本発明の方法によれば、光輝性顔料の配向性が向上し、優れた光輝性を有する複層塗膜を形成せしめることができる。
以下、本発明についてさらに詳細に説明する。
本発明によれば、第1ベース塗膜形成工程、第2ベース塗膜形成工程、プレヒート工程、クリア塗膜形成工程、及び焼付工程を含む、被塗装物上に形成された中塗り塗膜、中塗り塗膜上に形成された第1ベース塗膜、第1ベース塗膜上に形成された第2ベース塗膜及び第2ベース塗膜上に形成されたクリア塗膜の少なくとも4層の塗膜からなる複層塗膜の形成方法が提供される。
また、本発明の方法は、中塗り塗膜形成工程を実施する前に、電着塗膜形成工程をさらに含んでいてもよい。この場合、本発明の方法により形成される複層塗膜は、被塗装物上に形成された電着塗膜、電着塗膜上に形成された中塗り塗膜、中塗り塗膜上に形成された第1ベース塗膜、第1ベース塗膜上に形成された第2ベース塗膜、及び第2ベース塗膜上に形成されたクリア塗膜の少なくと5層を含む。
本明細書において、「被塗装物」は、本発明の方法によってその表面に複層塗膜の形成が予定される物を意味し、「塗装物」は、本発明の方法によって形成される複層塗膜を被塗装物の表面に備える物を意味する。
本発明の方法において使用される被塗装物の構成材料としては、金属もしくはそれを含有する合金、又はプラスチックを挙げることができる。本発明の方法に従い被塗装物上に形成される複層塗膜が電着塗膜をさらに含む場合、被塗装物の構成材料としては、導電性の金属もしくはそれを含有する合金、又は予め導電処理が施されたプラスチックが好ましい。一例として、鉄、銅、アルミニウム、スズ、亜鉛等の金属又はそれらを含有する合金が挙げられる。また、本発明の複層塗膜の形成方法によって得られる塗装物の用途としては、例えば、乗用車、トラック、オートバイ等の自動車車体及び部品が挙げられ、該塗装物の形状としては、上記のような用途に使用するための形状が好ましい。それ故、本発明において特に好ましい被塗装物としては、上記の如き金属もしくはそれを含む合金からなる、自動車車体及び/又は部品を製造するための板ならびに成型物が挙げられる。上記のような材料及び形状からなる被塗装物に本発明の方法を適用することにより、優れた光輝性を有する複層塗膜を備えた塗装物を製造することができる。
以下、各工程についてさらに詳細に説明する。
電着塗膜形成工程
本工程は、被塗装物上に、熱硬化性の電着塗料を塗装して電着塗膜を形成させる工程である。

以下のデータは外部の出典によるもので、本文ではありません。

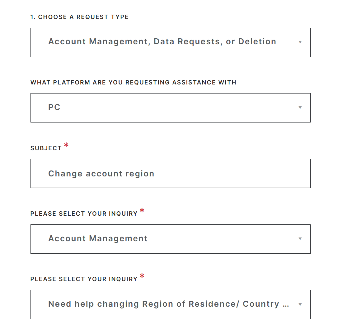Expand the PC platform dropdown
The image size is (338, 326).
coord(170,108)
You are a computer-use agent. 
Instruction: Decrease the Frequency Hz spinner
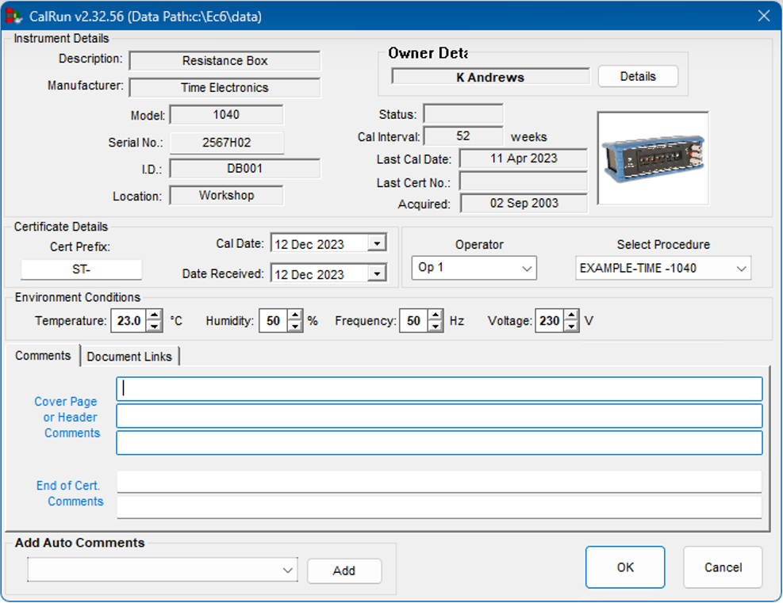pyautogui.click(x=435, y=326)
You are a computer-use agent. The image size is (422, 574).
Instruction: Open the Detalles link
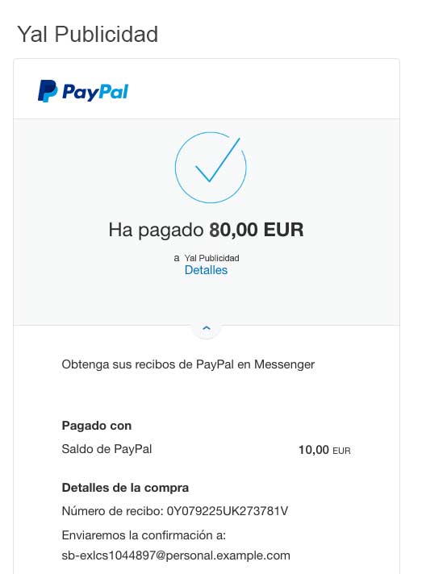(206, 270)
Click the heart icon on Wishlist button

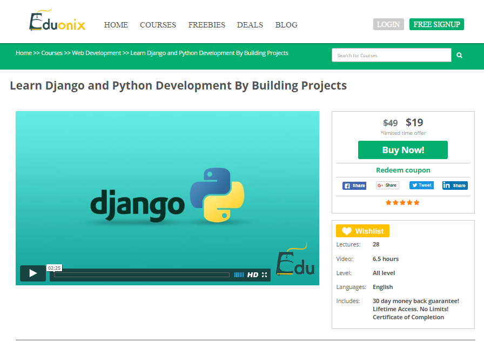coord(346,230)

本明細書において、「電着塗料」は、上記のような被塗装物の表面に塗装されることにより、塗装物の錆、腐食を防止するとともに、塗装物表面の耐衝撃性を強化するために使用される塗料である。
本工程において使用される電着塗料は、当該分野で慣用されている熱硬化性の水性塗料であることが好ましく、カチオン型電着塗料又はアニオン型電着塗料のいずれも使用することができる。かかる電着塗料は、基体樹脂及び硬化剤と、水及び/又は親水性有機溶剤からなる水性媒体とを含有する水性塗料であることが好ましい。
耐錆性の観点から、基体樹脂としては、例えば、エポキシ樹脂、アクリル樹脂、ポリエステル樹脂等を、そして硬化剤としては、例えば、ブロック化ポリイソシアネート化合物、アミノ樹脂等を使用することが好ましい。ここで、親水性有機溶剤としては、例えば、メタノール、エタノール、n−プロピルアルコール、イソプロピルアルコール、エチレングリコール等を挙げることができる。上記の好適な構成からなる電着塗料を塗装することにより、耐錆性及び耐衝撃性の高い電着塗膜を得ることができる。
本明細書において、「電着塗膜」は、上記の如き電着塗料を被塗装物上に塗装することにより形成される塗膜を意味する。
本工程において、電着塗料を被塗装物上に塗装する手段は、当該分野で慣用されている電着塗装方法を採用することができる。この塗装方法により、予め成形処理が施された被塗装物においても、その表面のほぼ全体にわたって耐錆性の高い塗膜を形成させることができる。
本工程において形成される電着塗膜は、続いて形成される中塗り塗膜との間における混層の発生を防止し、結果として得られる複層塗膜の塗装外観を向上させるために、熱硬化性の電着塗料を塗装した後、未硬化の該塗膜を焼付処理して加熱硬化させることが好ましい。
一般に190℃を超える温度で焼付処理を行うと、塗膜が固くなりすぎて脆くなり、逆に110℃未満の温度で焼付処理を行うと、上記の成分の反応が不十分となり、いずれも好ましくない。それ故、本工程において、未硬化の電着塗膜の焼付処理の温度は一般に110〜190℃、特に120〜180℃の範囲内であることが好ましい。また、焼付処理の時間は通常10〜60分間であることが好ましい。上記の条件下で焼付処理を行うことにより、硬化した乾燥状態の電着塗膜を得ることができる。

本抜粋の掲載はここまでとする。